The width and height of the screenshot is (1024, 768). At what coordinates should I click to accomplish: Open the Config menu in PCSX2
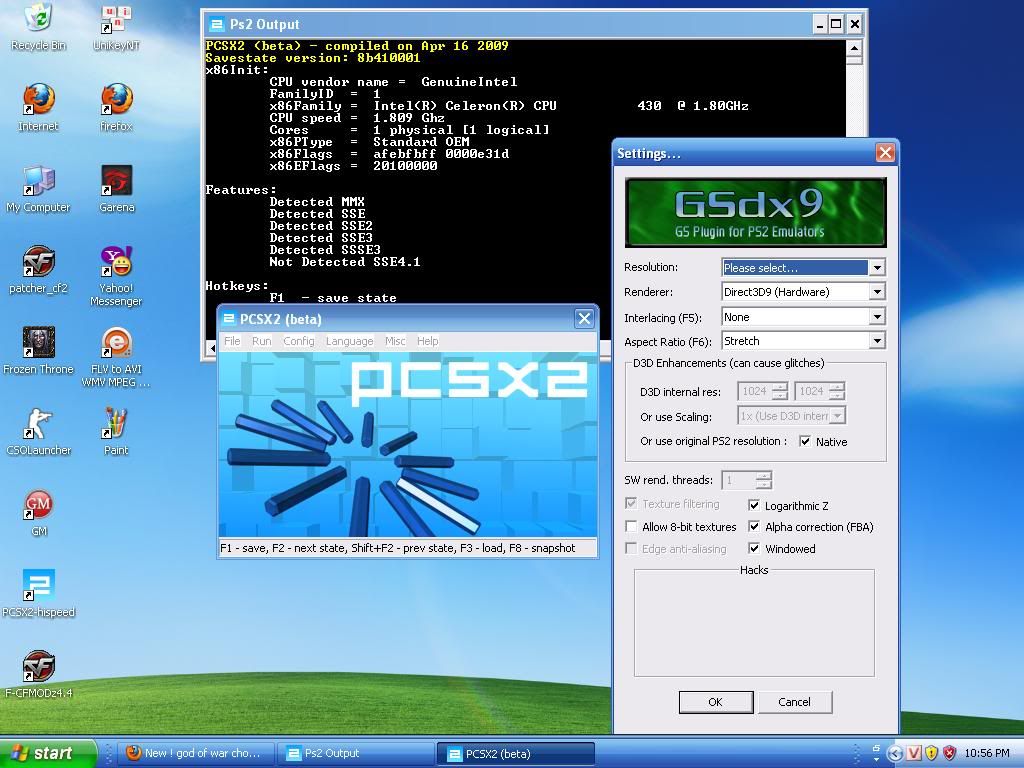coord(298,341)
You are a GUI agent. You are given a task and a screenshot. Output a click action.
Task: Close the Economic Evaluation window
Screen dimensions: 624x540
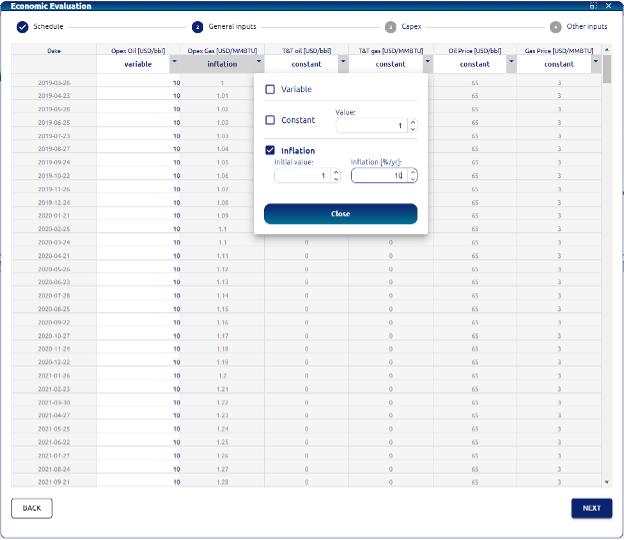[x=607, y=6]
==
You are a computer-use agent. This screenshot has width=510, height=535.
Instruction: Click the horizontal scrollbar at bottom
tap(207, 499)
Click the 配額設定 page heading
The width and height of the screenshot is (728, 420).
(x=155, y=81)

▶ [Exercise brief]:
Would you show each line of the listing above that has the string "agent"?

▶ [Solved exercise]:
You are a GUI agent. You are given a task and a screenshot. Output a click action.
You are a computer-use agent. This screenshot has width=510, height=535.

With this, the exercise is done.